Exercise details. Return only the lines from the start of the records through the line that contains "The height and width of the screenshot is (1568, 743).", inclusive; leave out all pictures.

Data for analysis.

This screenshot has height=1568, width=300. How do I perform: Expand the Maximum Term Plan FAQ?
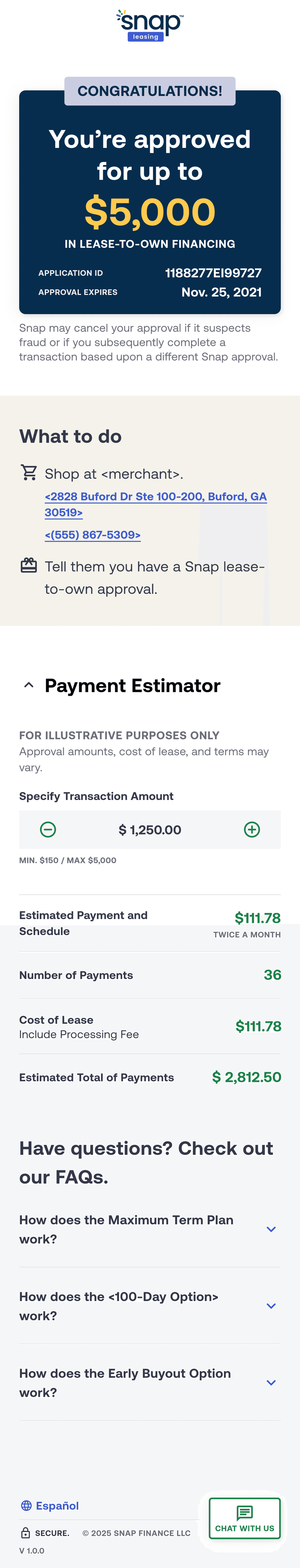click(x=271, y=1229)
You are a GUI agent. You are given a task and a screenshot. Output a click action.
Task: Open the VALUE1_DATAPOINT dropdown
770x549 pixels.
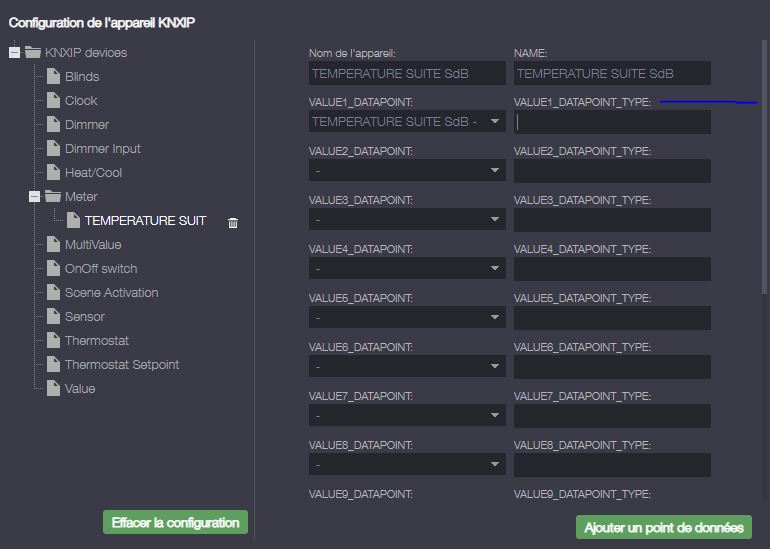click(x=407, y=122)
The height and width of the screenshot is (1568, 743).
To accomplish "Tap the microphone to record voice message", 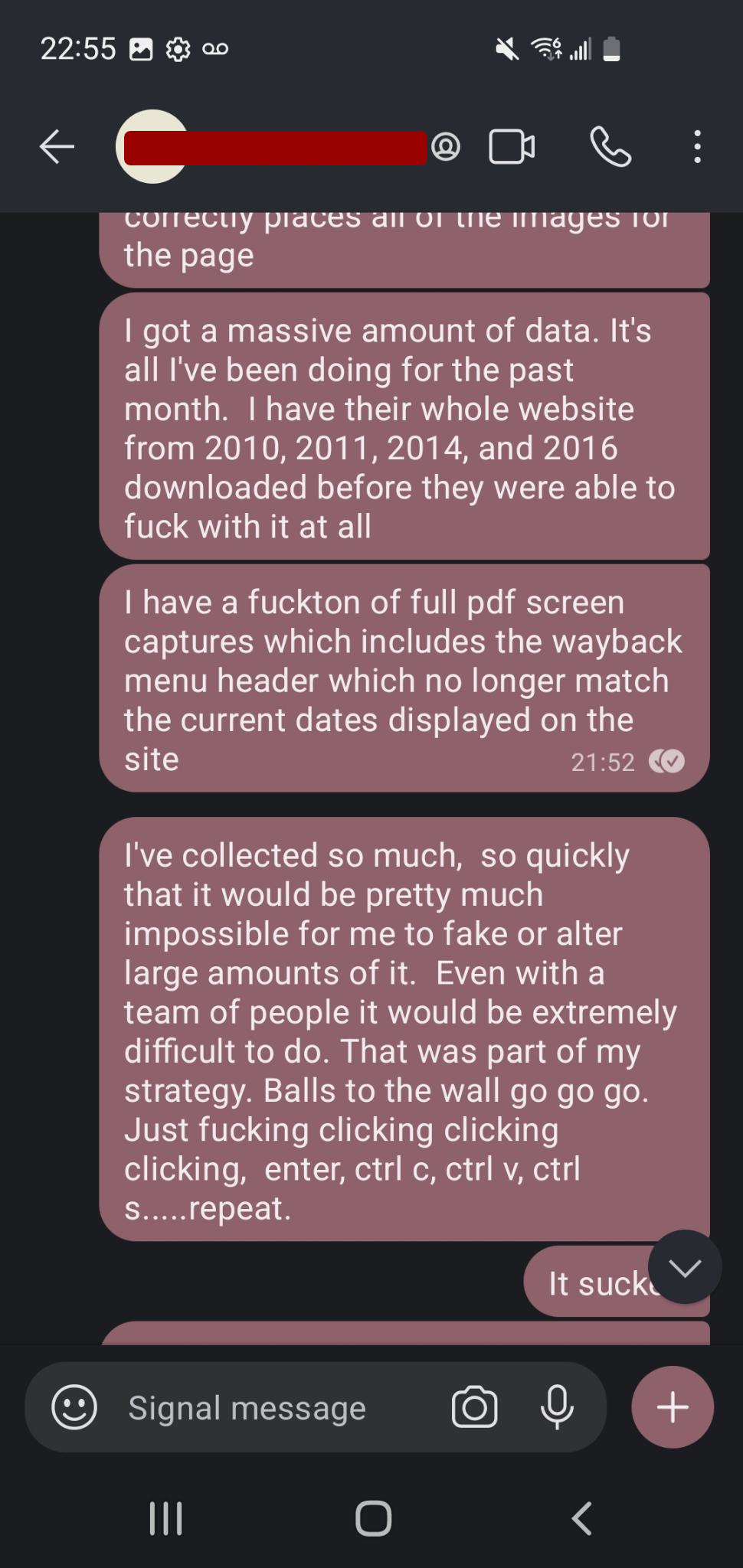I will click(x=557, y=1407).
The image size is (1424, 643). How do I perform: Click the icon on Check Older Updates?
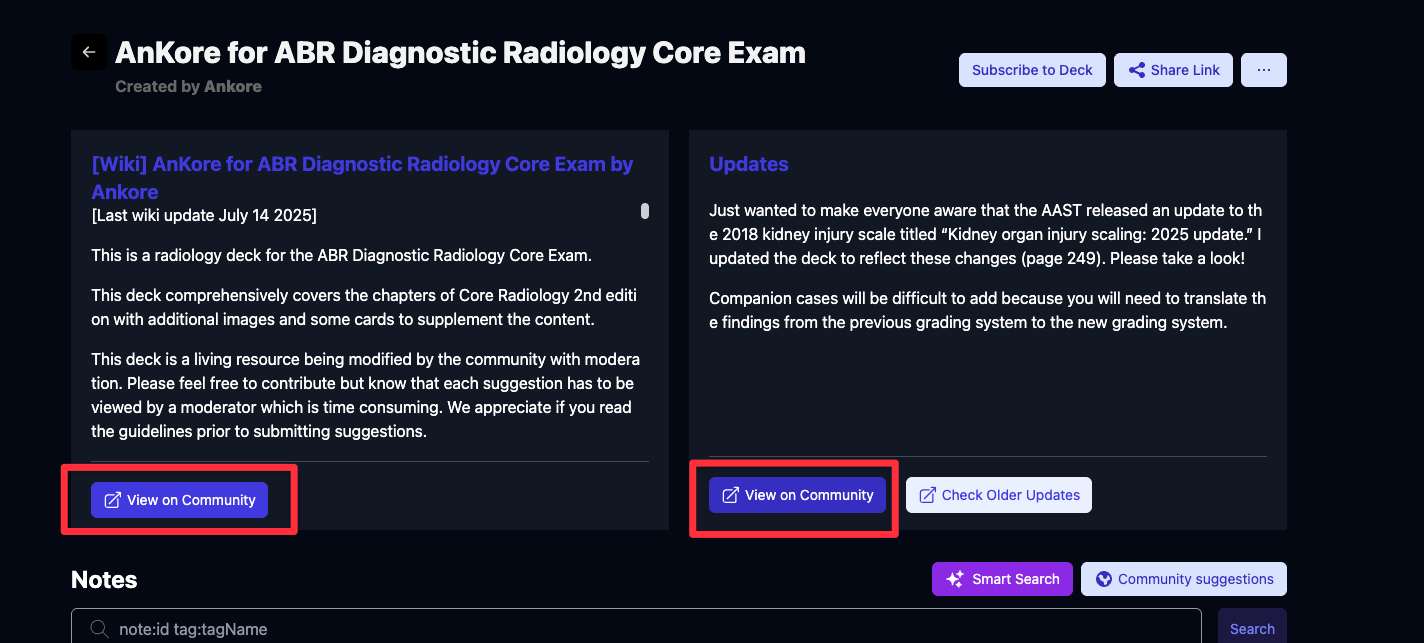(x=928, y=495)
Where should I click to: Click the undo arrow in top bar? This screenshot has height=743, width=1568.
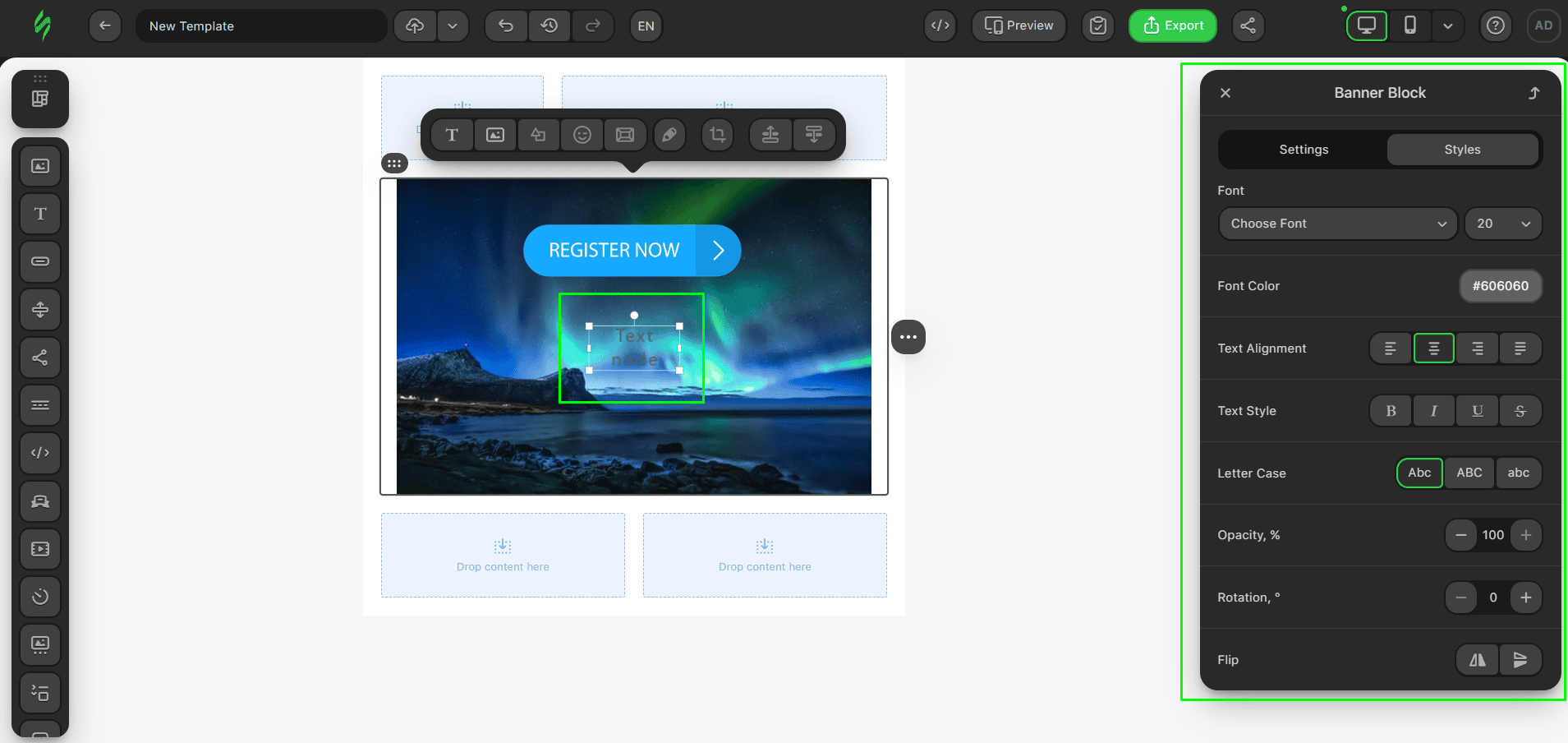pyautogui.click(x=506, y=25)
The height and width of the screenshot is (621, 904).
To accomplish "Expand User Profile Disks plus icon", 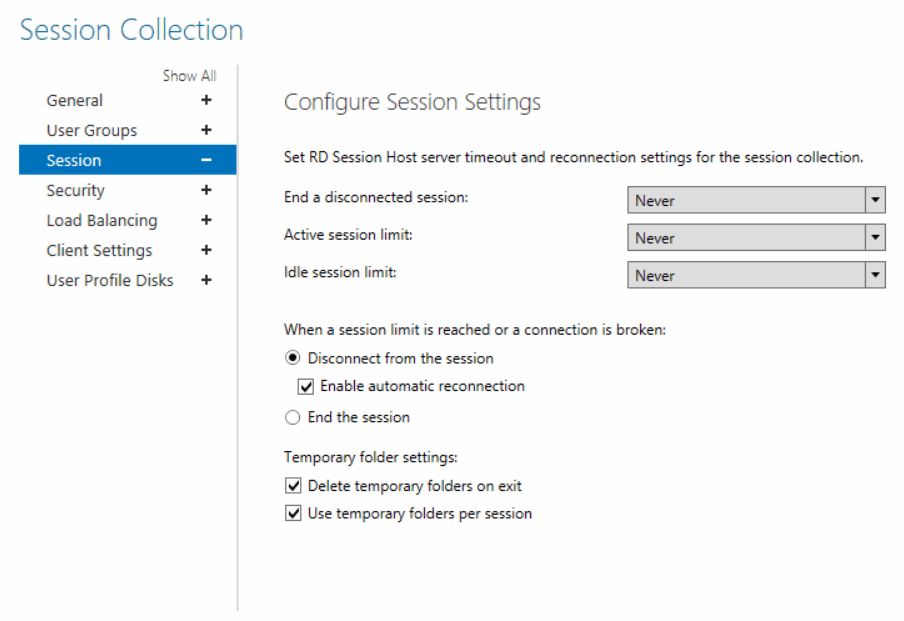I will click(x=206, y=280).
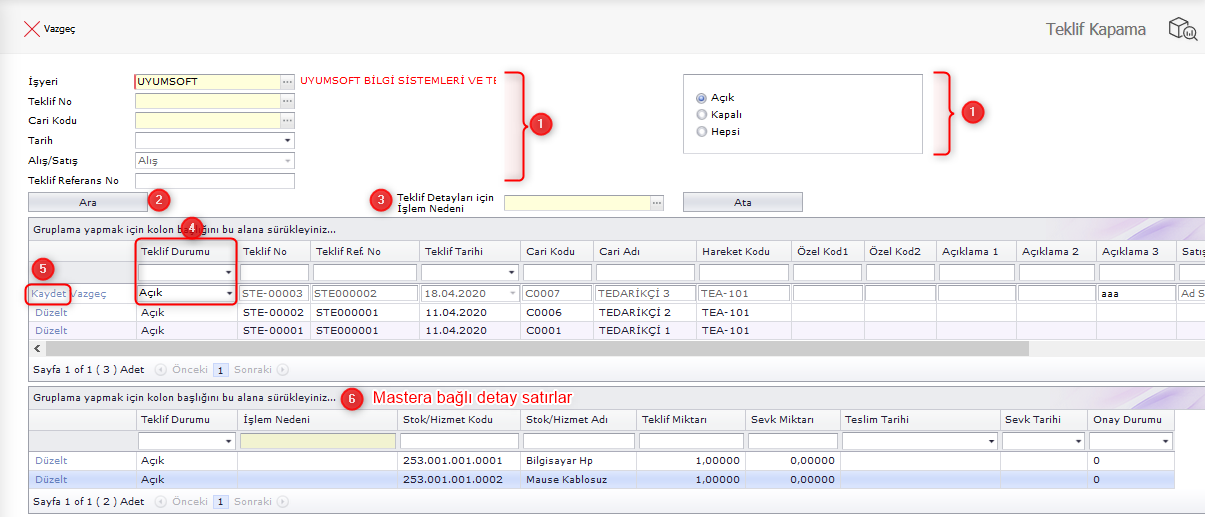The height and width of the screenshot is (517, 1205).
Task: Open Teklif No lookup ellipsis button
Action: tap(287, 101)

Your solution.
This screenshot has height=1568, width=300. How do I perform: Expand the Maximum Term Plan FAQ?
click(x=271, y=1229)
You are a GUI agent. You are given a task and a screenshot. Output a click action.
Task: Open the VALUE1_DATAPOINT dropdown
770x549 pixels.
click(x=407, y=122)
The height and width of the screenshot is (1568, 743).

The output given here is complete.